Białoruskie władze chcą kupić Zachód?


Aleh Korban, szef „Młodych demokratów” otrzymał dzisiaj list z informacją o oddaleniu zarzutów w sprawie zamieszek z 19 grudnia ub.r. z powodu braku dowodów.

„Uważam, że jest to reakcja władz na obecną sytuację. Władze były do tego zmuszone ze względu na kryzys ekonomiczny. Całkiem niedawno zostali uwolnieni więźniowie polityczni. Wyraźnie widać, że nie jest im na rękę trzymać teraz ludzi za kratami” – powiedział Korban w rozmowie z Radiem Swaboda.

List z podobną informacją otrzymali również w ostatnich dniach dziennikarka Natalia Radzina a także przewodniczący Zjednoczonej Partii Obywatelskiej Anatol Labedźka. Wszyscy byli oskarżani o udział w demonstracji przeciwko fałszowaniu wyborów prezydenckich 19 grudnia ub.r.

Anatol Labiedźka poinformował Svobodę, że nie spodziewał się takiego zakończenia sprawy. Jednak uznał to za dobry znak i spodziewa się dalszych ułaskawień a także listów z decyzją o oddalenie oskarżenia.

Bardziej sceptycznie podeszła do sprawy Natalia Radzina.
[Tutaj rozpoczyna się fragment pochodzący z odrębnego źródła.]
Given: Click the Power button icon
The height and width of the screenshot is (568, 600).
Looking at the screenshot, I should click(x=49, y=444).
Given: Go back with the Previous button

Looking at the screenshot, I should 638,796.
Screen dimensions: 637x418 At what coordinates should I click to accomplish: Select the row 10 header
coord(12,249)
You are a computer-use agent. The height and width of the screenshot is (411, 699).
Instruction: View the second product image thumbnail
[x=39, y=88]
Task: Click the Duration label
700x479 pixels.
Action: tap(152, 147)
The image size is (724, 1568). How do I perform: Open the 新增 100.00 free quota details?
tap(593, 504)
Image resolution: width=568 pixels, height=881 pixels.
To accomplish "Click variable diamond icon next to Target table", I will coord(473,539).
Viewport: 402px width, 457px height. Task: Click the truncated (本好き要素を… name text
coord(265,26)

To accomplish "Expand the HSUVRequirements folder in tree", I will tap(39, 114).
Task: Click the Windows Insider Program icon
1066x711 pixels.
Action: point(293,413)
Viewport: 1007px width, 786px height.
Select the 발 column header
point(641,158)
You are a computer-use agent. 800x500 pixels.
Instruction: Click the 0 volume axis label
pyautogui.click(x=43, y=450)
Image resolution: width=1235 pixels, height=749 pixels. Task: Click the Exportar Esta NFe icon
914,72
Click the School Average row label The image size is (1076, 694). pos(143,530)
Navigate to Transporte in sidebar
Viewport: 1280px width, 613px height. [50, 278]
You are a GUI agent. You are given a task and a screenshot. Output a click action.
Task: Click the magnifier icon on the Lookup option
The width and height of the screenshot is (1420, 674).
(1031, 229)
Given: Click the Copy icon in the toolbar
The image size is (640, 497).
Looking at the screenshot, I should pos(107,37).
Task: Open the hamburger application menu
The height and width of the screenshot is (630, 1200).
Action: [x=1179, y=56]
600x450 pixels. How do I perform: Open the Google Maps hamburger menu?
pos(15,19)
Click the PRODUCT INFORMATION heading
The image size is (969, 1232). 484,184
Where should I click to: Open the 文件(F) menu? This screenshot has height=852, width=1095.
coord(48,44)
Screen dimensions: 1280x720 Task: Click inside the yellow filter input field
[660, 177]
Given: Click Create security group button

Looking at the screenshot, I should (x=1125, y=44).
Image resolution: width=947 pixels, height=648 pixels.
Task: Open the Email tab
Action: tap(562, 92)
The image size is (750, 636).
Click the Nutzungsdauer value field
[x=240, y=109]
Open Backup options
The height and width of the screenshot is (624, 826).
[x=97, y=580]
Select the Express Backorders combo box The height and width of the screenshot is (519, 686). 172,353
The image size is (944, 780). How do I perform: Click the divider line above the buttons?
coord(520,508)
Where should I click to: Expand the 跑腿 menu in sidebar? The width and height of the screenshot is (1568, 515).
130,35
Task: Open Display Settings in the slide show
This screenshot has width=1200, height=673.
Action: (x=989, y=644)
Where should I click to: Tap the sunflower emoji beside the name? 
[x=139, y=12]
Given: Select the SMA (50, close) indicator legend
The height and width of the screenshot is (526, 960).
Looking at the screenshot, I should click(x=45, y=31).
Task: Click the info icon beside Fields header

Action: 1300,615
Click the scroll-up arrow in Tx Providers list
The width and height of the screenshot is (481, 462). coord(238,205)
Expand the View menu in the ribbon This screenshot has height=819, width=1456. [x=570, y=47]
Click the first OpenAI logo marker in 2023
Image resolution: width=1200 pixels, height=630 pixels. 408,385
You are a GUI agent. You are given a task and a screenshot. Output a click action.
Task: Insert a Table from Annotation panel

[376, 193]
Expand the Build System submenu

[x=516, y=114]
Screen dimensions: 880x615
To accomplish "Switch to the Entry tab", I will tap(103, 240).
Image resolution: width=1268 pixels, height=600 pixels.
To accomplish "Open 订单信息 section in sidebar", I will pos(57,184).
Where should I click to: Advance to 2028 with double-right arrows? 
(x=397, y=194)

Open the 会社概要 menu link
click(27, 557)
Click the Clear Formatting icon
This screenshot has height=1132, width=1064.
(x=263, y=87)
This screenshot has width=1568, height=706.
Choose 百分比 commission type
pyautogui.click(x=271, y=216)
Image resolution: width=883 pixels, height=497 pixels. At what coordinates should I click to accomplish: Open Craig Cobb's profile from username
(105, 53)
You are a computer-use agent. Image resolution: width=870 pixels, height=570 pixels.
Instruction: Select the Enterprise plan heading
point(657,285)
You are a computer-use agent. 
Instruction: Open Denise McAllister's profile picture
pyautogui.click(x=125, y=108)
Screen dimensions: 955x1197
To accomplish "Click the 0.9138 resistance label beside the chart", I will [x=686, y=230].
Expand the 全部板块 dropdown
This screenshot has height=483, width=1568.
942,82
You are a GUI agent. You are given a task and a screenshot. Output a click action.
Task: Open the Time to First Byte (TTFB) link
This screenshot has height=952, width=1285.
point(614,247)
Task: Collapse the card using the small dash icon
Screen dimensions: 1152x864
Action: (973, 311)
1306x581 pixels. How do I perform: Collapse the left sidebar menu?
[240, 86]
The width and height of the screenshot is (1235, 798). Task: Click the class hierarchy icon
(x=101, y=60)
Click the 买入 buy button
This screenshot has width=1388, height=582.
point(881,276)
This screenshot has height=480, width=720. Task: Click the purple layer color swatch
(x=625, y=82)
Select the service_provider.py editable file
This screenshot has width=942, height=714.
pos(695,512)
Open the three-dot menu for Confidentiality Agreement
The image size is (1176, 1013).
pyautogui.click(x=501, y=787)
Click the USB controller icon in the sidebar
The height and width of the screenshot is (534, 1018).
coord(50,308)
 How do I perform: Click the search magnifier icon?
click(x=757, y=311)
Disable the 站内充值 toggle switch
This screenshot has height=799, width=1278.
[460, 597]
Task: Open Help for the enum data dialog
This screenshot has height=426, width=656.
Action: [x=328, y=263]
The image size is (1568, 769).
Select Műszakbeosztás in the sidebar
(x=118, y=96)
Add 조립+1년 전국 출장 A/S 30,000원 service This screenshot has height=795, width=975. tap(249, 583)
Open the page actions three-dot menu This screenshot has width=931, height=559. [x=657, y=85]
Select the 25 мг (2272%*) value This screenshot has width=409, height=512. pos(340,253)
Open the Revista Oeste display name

Dziennikarka uważa, że reżim Łukaszenki stara się tyko pokazać rzekomą poprawę, aby móc liczyć na pomoc finansową z Zachodu. „Reżim Łukaszenki zdycha bez pieniędzy i jest gotowy na ciągłą zabawę naszymi losami, aby tylko uzyskiwać pieniądze z Zachodu” – powiedziała dziennikarka.